■ Exercise passage:
###

~I find it difficult to spend money on non-essentials. I'll often subconsciously put off purchases of things I'd like to buy, and then I'll sometimes buy something inferior that displeases me simply because it is less expensive than what I originally wanted.
For example, when I was in Japan, one of the first things I bought was a bicycle helmet (making me one of the only people I ever saw actually wearing one) because I considered it essential. It cost me around $30. However, I hated that helmet -- it was heavy, hot, and looked absurd. Shortly after buying it, I found a much better helmet at a sporting goods store, but it was ~$70. I really, really wanted that helmet...but I already had one, so I put off buying the second one for months. When I finally did get around to buying it, I felt a tremendous weight coming off of my shoulders...both literally and figuratively.
Intellectually, I understand the fallacy of sunk costs, but viscerally, I rebel against the entire concept. Frankly, I'm scared to actually spend money whether or not it's mine; when I bought my car with my parent's help, I nearly had a nervous fit. My body was shaking so much that I could barely stand or sign my name, and I assure you they were not shakes of excitement.

###

■ Source data:
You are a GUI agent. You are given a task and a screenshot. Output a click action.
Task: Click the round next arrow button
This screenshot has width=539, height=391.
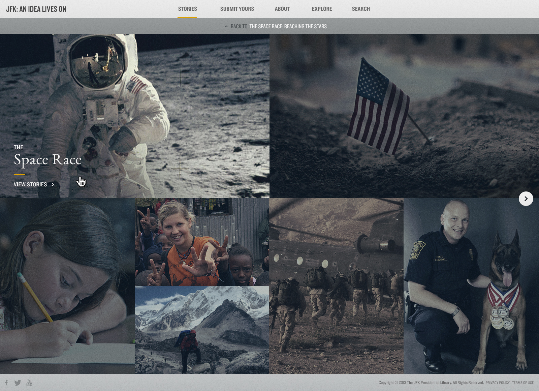pyautogui.click(x=526, y=199)
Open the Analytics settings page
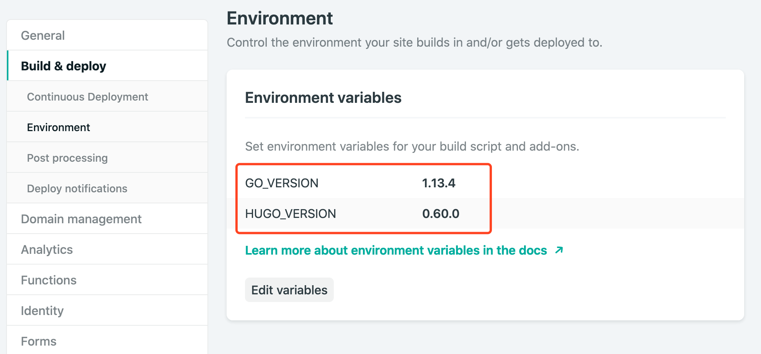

###

■ Set of tasks:
- A) Transcribe the passage about spending money between "For example, when" and "literally and figuratively.", inclusive.
- B) In the passage about spending money, what was the price of the better helmet at the sporting goods store?
- C) Extend the passage about spending money beyond its final sentence.
None of the source data is needed.

■ Answers:
- A)
For example, when I was in Japan, one of the first things I bought was a bicycle helmet (making me one of the only people I ever saw actually wearing one) because I considered it essential. It cost me around $30. However, I hated that helmet -- it was heavy, hot, and looked absurd. Shortly after buying it, I found a much better helmet at a sporting goods store, but it was ~$70. I really, really wanted that helmet...but I already had one, so I put off buying the second one for months. When I finally did get around to buying it, I felt a tremendous weight coming off of my shoulders...both literally and figuratively.

- B) About $70.

- C)
I consider this quality to be one of the great personal challenges of my life that I hope to eventually overcome. Part of it, I'm sure, comes from hereditary genetic factors, part of it from formative childhood incidents, the rest from my own financial realities at various stages in my life. That last part is undoubtedly the smallest; my teaching job paid quite well, certainly more than I've made since, but it in no way diminished my avoidance of spending on something as simple as a bicycle helmet. People like me, I'm sure, haunt the nightmares of those who work for the Department of Commerce, who depend on consumer spending and debt to drive the economy.
One idea that I've found useful is this simple idea: that it's ok to spend money on things that you enjoy. Of course, this assumes that you have some sort of income, but as I said, for someone like me it's still a difficult thought to internalize.
Fortunately, twinned to my fear of spending is something I consider much more positive: the enjoyment of simple pleasures. It doesn't take much in the way of material goods to keep me happy. Despite my high school economics teacher's obsession with the phrase "T.I.N.S.T.A.A.F.L.", I believe that the best things in life really are free.